[#66] Porque as pessoas tiram fotos em museus?
Fica lá aquela famosa multidão lutando por uma selfie com o quadro de Da Vinci, que acaba sendo considerado até “nada de mais”, tamanha a briga por uma foto da La Gioconda.
Eu estava caminhando pelos corredores do Museu D’Orsay, em Paris, entre Monets e Renoirs. Entre o zumbido de centenas de pessoas falando ao mesmo tempo em idiomas diferentes, uma voz se destacava:
— “No Photo!”, gritavam os membros da equipe do museu.
Eles tentavam — inutilmente — impedir os visitantes de usarem seus celulares e câmeras para fotografar sem parar as obras de artes.
Então eu me peguei refletindo, entre uma pintura e outra, por que as pessoas (muitas vezes eu também) têm tanta necessidade de tirar fotos de tudo, o tempo inteiro.
Porque assim, aquelas obras de artes são lindas e é incrível poder observá-las tão de perto. Mas o que você vai fazer com uma foto do quadro? Considerando que já existe uma foto profissional na internet, muito melhor que a tirada escondida com o seu smartphone, se a sua intenção for se lembrar de como era a pintura.
Existem motivos tradicionais para proibir fotos: o fato do flash destruir obras de arte — e de que muitas pessoas não conseguem entender que sim, podem tirar as fotos, mas sim, precisam desligar o flash.

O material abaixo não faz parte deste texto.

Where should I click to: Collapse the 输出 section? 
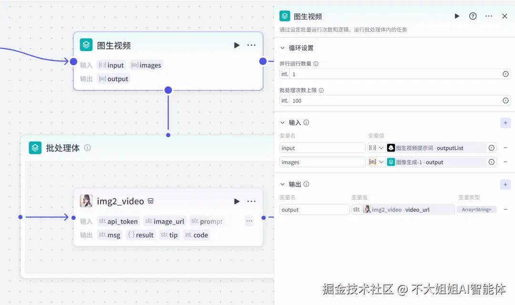(x=283, y=184)
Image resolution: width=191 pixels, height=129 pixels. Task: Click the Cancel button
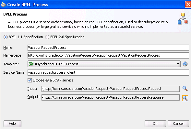pyautogui.click(x=178, y=124)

Ou a questão de copyright, porque nem sempre o museu exibindo a peça é o “dono” dela, ou seja, sua foto pode infringir leis internacionais de autoria.

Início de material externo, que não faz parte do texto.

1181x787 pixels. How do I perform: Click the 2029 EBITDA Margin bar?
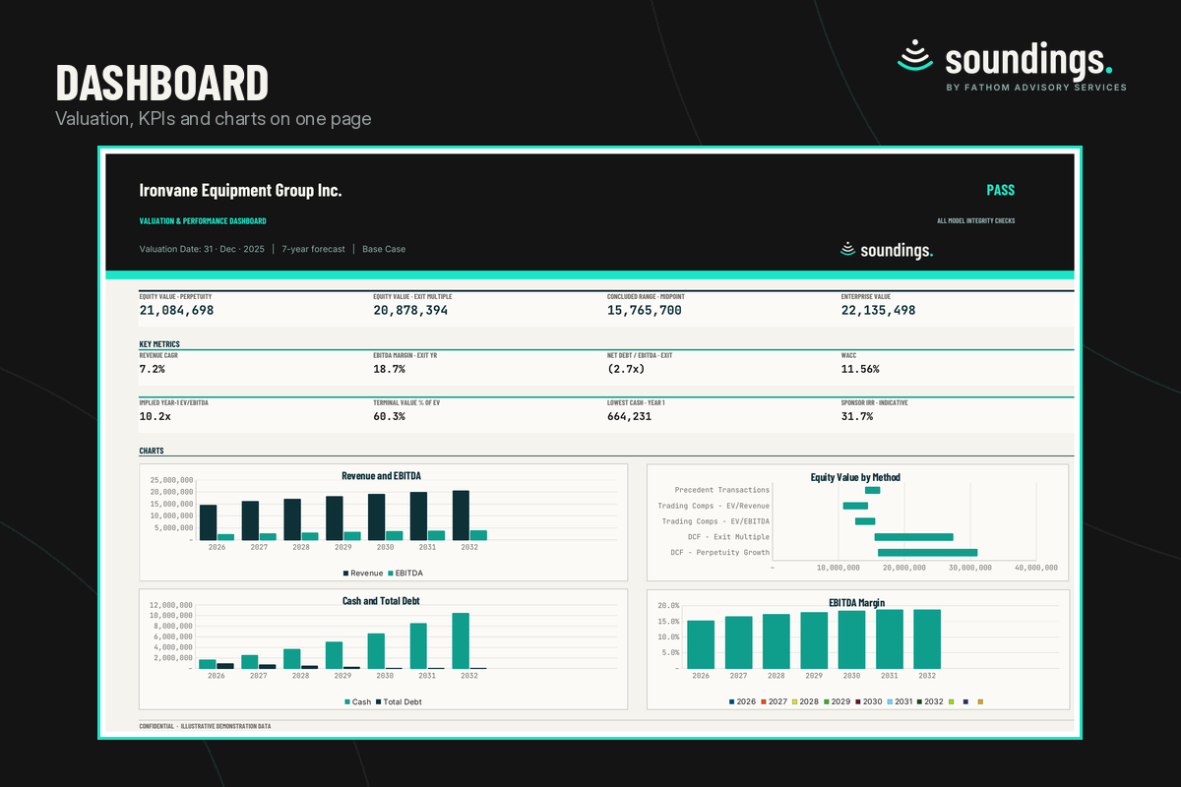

Mas para mim, o que me incomoda, é quando o ato de fotografar impede o coletivo de viver uma experiência.
Por exemplo, o Museu D’Orsay não proibe fotografias de suas áreas abertas, no caso, do salão principal ou da linda janela/relógio no último andar. Mas é rigoroso contra as fotos tiradas dentro das principais galerias, principalmente exibições temporárias.
Graças a isso, eu consegui ver tudo o que queria tranquilamente, até mesmo ficar alguns minutos em frente a um quadro famoso, sem que a multidão me empurrasse.

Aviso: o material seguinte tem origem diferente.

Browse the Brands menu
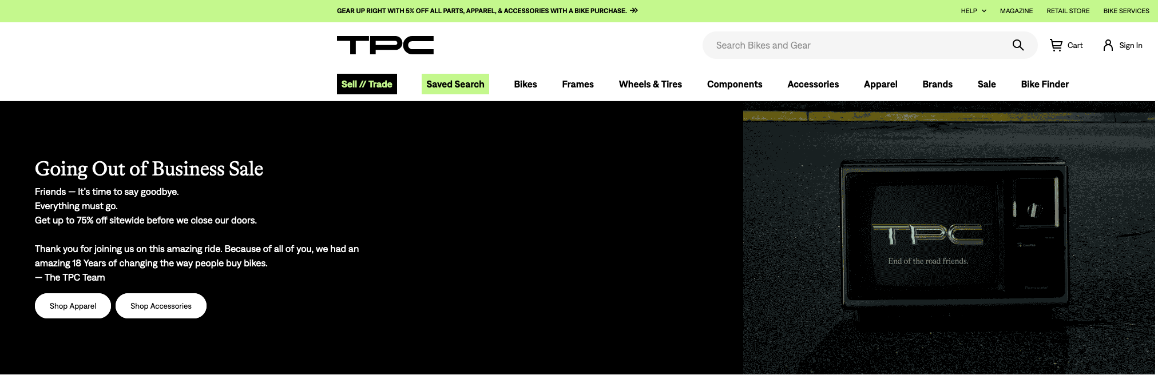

Já no Museu Britânico, as fotos são permitidas. Resultado: impossível ver algumas das obras mais famosas daquele museu, como a Pedra Roseta, por exemplo, dada a quantidade de gente se esmagando — não para ver a pedra — mas para tirar fotos dela.
A mesma coisa acontece no Louvre, com a Mona Lisa.
Fica lá aquela famosa multidão lutando por uma selfie com o quadro de Da Vinci, que acaba sendo considerado até “nada de mais”, tamanha a briga por uma foto da La Gioconda.
Sim, vivemos numa era em que, se não fotografamos ou compartilhamos o que vivemos, parece que nem aconteceu.
Mas um estudo publicado na revista Psychological Science demonstrou um efeito curioso: pessoas que fotografaram objetos em um museu se lembravam menos deles no dia seguinte, comparadas com quem apenas observou sem clicar. É o chamado “efeito da foto como muleta”: o cérebro pode, sem querer, “desligar”, achando que a memória já está sendo salva pela câmera.
Por outro lado, uma investigação conduzida por psicólogos de instituições como NYU e Wharton também mostrou que escolher o que fotografar, por conta própria, pode fazer sua memória visual ficar mais nítida.
A grande diferença é se fotografamos com intenção, em vez de repetição automática, nosso cérebro se concentra de verdade no que está vendo.
Logo, o problema não é a foto em si, e sim o propósito por trás dela. Fotografar sem pensar é um jeito fácil de perder o que importa. E também de atrapalhar todo mundo no entorno a aproveitar o momento.
No fim das contas, a verdade é que algumas experiências não cabem numa lente. E nem toda memória precisa ser armazenada na nuvem.